Introduction

In this assignment we will connect to and load 3 different data formats into an R dataframe: HTML, XML, and JSON.

library(XML)
library(RCurl)
library(jsonlite)
library(plyr)
library(dplyr)
library(knitr)

HTML

Here we will load an HTML page containing a table into R. This is accomplished using the readHTMLTable function in the XML package. For each of the below examples, we’ll use the getURL function from RCurl package to create the connection via http.

file <- getURL("https://raw.githubusercontent.com/jreznyc/DATA607/master/HW/HW7/data/books.html")
books_html <- readHTMLTable(file,header = TRUE, which = 1)
kable(books_html)
bookID Title Author ISBN-13 Genre Pages
1 The Lean Startup Eric Ries 978-0307887894 Business 336
2 Astrophysics for People in a Hurry Neil deGrasse Tyson 978-0393609394 Astrophysics & Space Science 224
3 The Balanced Scorecard Robert Kaplan, David Norton 978-0875846514 Business 336

XML

Below we’ll perform the same task, but connecting to an XML file. I’ve found the most elegant solution to be using the xmlToList function together with ldply to join the list elements into a dataframe. Finally, we use the select function to remove the “.id” column that gets added by the xmlToList function.

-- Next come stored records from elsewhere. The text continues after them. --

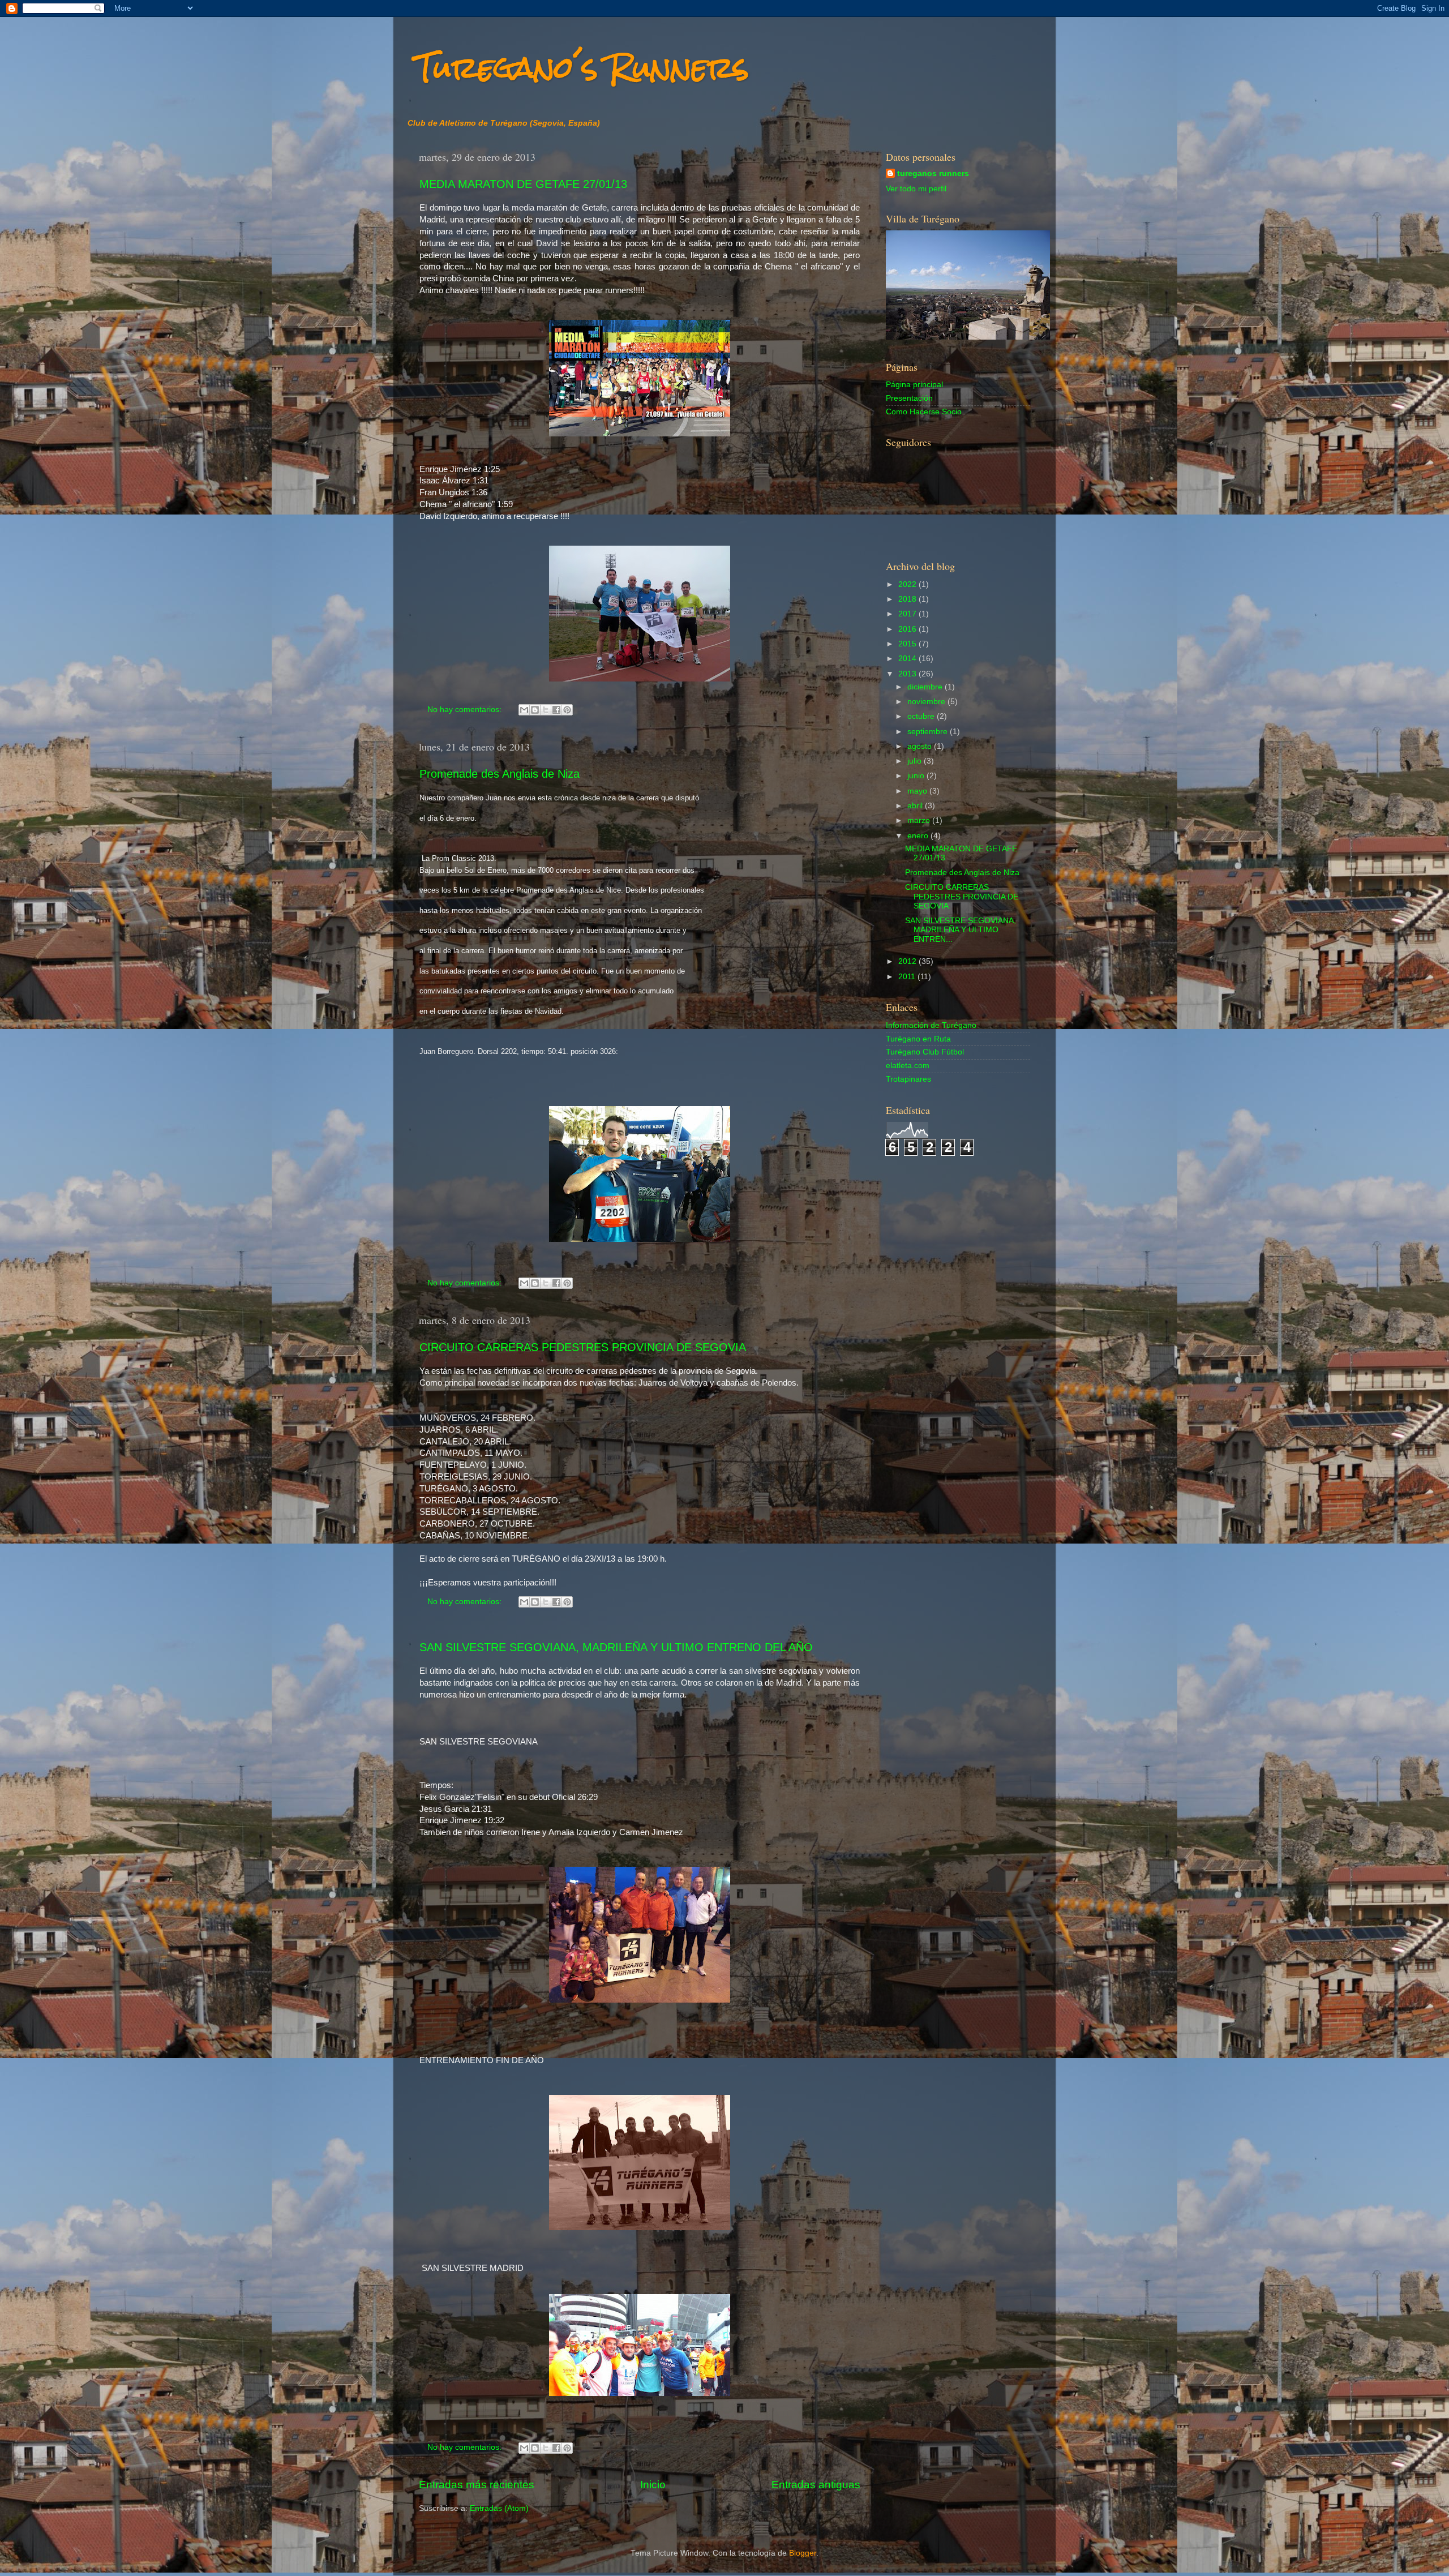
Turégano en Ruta (918, 1039)
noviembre (927, 701)
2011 (908, 976)
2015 (908, 644)
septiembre (928, 731)
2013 (908, 674)
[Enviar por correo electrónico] (524, 709)
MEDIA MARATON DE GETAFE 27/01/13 (523, 184)
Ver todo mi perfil (916, 189)
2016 (908, 629)
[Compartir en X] (545, 709)
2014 (908, 658)
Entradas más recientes (476, 2485)
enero (919, 835)
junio (917, 775)
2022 (908, 584)
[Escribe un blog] (535, 709)
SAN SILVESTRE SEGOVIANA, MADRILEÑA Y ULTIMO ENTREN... (960, 929)
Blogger (802, 2553)
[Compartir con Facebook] (556, 709)
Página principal (914, 384)
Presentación (909, 398)
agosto (920, 746)
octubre (922, 716)
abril (916, 805)
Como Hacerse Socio (924, 412)
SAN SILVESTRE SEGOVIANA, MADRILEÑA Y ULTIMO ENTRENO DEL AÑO (616, 1647)
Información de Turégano (931, 1025)
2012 (908, 961)
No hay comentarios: (465, 709)
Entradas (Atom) (499, 2508)
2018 (908, 599)
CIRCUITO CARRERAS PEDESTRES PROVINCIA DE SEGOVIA (582, 1347)
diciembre (926, 687)
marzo (919, 820)
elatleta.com (907, 1065)
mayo (918, 791)
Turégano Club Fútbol (925, 1052)
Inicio (653, 2485)
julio (915, 761)
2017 (908, 614)
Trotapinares (908, 1079)
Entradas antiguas (815, 2485)
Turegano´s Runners (582, 68)
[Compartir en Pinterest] (567, 709)
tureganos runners (933, 173)
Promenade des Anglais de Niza (499, 774)
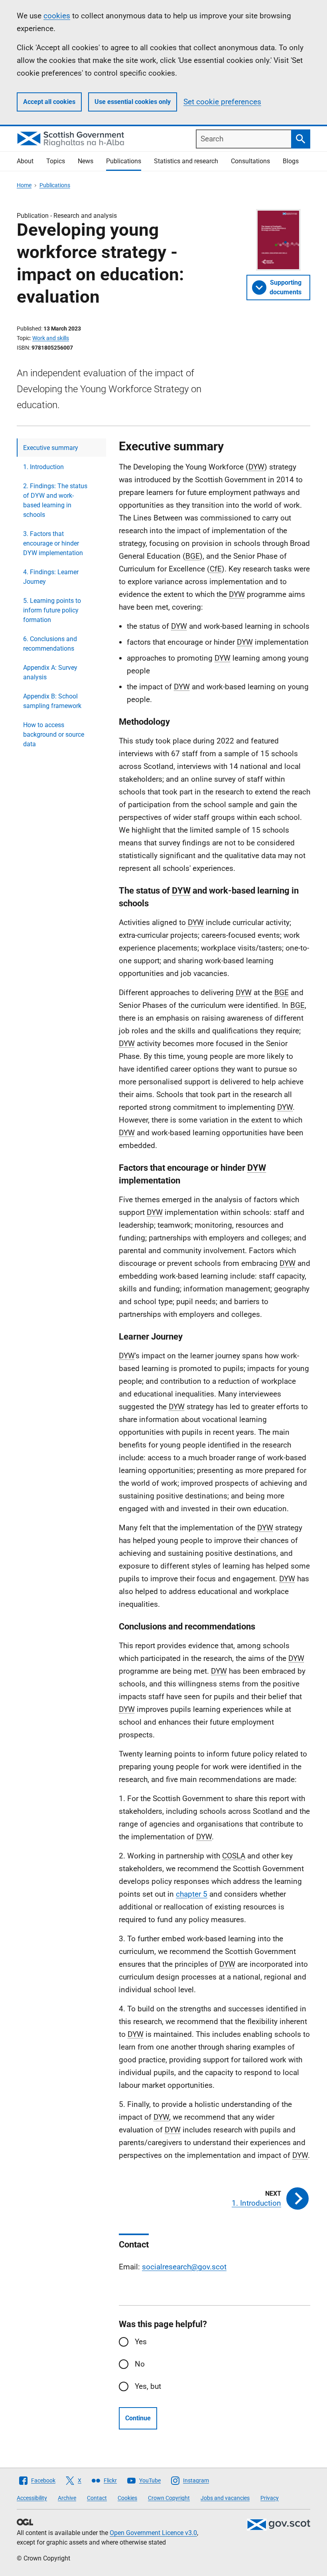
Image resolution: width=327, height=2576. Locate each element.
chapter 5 (191, 1894)
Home (24, 185)
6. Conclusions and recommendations (50, 643)
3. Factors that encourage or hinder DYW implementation (53, 543)
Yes (141, 2341)
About (25, 161)
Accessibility (32, 2498)
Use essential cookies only (133, 102)
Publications (123, 161)
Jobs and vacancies (225, 2498)
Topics (55, 161)
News (85, 161)
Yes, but (148, 2386)
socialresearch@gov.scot (184, 2266)
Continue (138, 2418)
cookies (56, 15)
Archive (67, 2498)
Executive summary (50, 448)
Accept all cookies (49, 102)
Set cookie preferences (222, 101)
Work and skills (50, 338)
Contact (97, 2498)
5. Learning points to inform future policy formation (52, 610)
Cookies (127, 2498)
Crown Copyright (169, 2498)
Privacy (269, 2498)
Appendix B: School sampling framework (52, 701)
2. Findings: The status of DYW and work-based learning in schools (55, 500)
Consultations (250, 161)
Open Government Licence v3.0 (153, 2533)
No (140, 2364)
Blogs (291, 161)
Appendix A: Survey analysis (50, 672)
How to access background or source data (53, 734)
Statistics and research (186, 161)
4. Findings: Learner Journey (51, 576)
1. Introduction (43, 467)
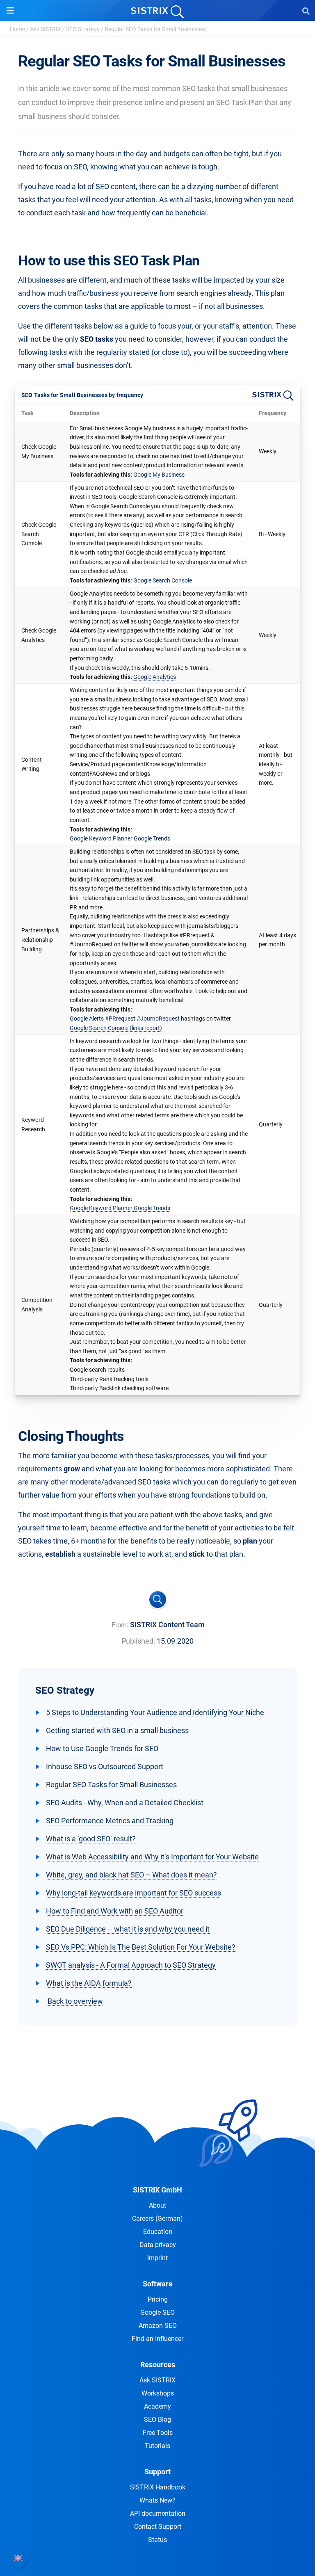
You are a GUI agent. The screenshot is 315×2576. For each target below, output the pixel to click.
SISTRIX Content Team (167, 1624)
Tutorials (157, 2446)
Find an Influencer (157, 2339)
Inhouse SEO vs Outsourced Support (104, 1766)
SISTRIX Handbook (157, 2487)
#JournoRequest (159, 1018)
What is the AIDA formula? (89, 1983)
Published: (138, 1641)
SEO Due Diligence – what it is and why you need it (128, 1929)
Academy (157, 2406)
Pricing (158, 2299)
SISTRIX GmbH (157, 2189)
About (157, 2205)
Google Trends (152, 838)
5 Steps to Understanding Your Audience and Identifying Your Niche (155, 1712)
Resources (157, 2364)
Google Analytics (154, 677)
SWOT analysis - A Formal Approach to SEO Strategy (131, 1965)
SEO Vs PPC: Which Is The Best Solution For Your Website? (140, 1947)
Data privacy (157, 2245)
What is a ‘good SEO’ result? (91, 1838)
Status (157, 2540)
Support (157, 2471)
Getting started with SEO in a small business (117, 1730)
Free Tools (158, 2433)
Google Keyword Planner (102, 838)
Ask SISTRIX (45, 29)
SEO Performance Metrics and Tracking (109, 1820)
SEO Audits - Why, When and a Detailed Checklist (124, 1802)
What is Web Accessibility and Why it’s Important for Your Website (152, 1856)
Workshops (158, 2393)
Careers (157, 2218)
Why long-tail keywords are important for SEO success (133, 1893)
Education (157, 2232)
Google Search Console (162, 580)
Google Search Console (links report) (116, 1028)
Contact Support (157, 2526)
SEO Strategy (83, 29)
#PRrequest (121, 1018)
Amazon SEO (158, 2325)
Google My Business (159, 474)
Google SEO (157, 2312)
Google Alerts (87, 1018)
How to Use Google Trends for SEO (102, 1748)
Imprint (157, 2258)
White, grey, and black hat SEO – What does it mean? (131, 1874)
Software (158, 2283)
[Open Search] (306, 10)
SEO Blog (157, 2419)
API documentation (157, 2513)
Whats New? (157, 2500)
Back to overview (74, 2001)
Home (17, 29)
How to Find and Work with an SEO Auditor (114, 1911)
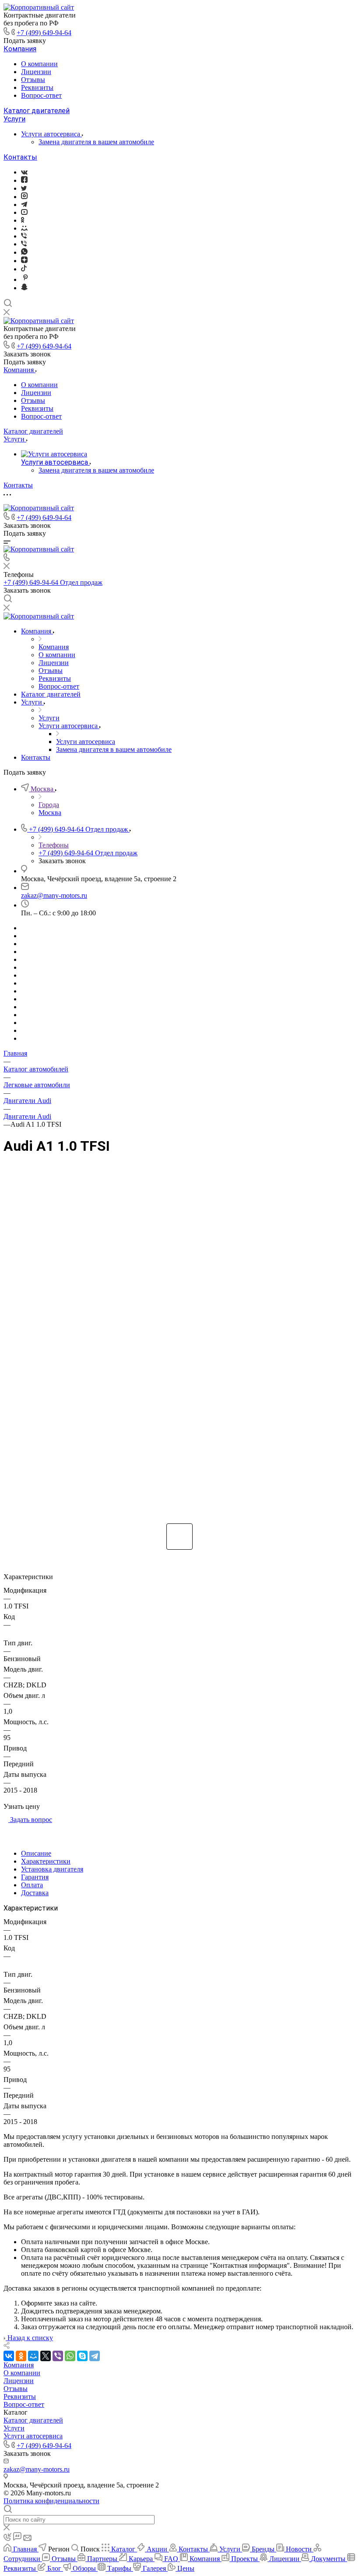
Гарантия (35, 1877)
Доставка (35, 1892)
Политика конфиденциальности (51, 2501)
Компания (20, 49)
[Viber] (24, 236)
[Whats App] (24, 252)
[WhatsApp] (70, 2356)
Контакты (20, 157)
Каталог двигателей (37, 111)
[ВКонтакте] (24, 172)
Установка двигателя (52, 1869)
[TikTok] (24, 269)
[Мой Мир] (33, 2356)
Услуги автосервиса (51, 134)
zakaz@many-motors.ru (54, 895)
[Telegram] (24, 204)
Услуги (14, 119)
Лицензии (36, 71)
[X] (45, 2356)
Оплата (32, 1885)
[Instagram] (24, 196)
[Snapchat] (24, 288)
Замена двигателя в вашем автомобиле (96, 142)
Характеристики (45, 1861)
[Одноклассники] (22, 220)
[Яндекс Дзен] (24, 260)
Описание (36, 1853)
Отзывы (33, 79)
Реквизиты (37, 87)
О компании (39, 64)
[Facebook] (24, 180)
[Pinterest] (25, 279)
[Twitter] (24, 188)
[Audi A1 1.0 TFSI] (179, 1340)
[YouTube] (24, 212)
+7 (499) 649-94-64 (44, 32)
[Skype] (82, 2356)
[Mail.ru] (24, 228)
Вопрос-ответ (41, 95)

file <- getURL("https://raw.githubusercontent.com/jreznyc/DATA607/master/HW/HW7/data/books.xml")
books_xml <- ldply(xmlToList(file),data.frame) %>% select(-.id)
kable(books_xml)
bookID title author ISBN.13 Genre Pages
1 The Lean Startup Eric Ries 978-0307887894 Business 336
2 Astrophysics for People in a Hurry Neil deGrasse Tyson 978-0393609394 Astrophysics & Space Science 224
3 The Balanced Scorecard Robert Kaplan, David Norton 978-0875846514 Business 336

JSON

Finally, we load in a JSON. R kept interpreting the column containing the two authors as a column of lists, so to turn that into a character column we use the mutate function.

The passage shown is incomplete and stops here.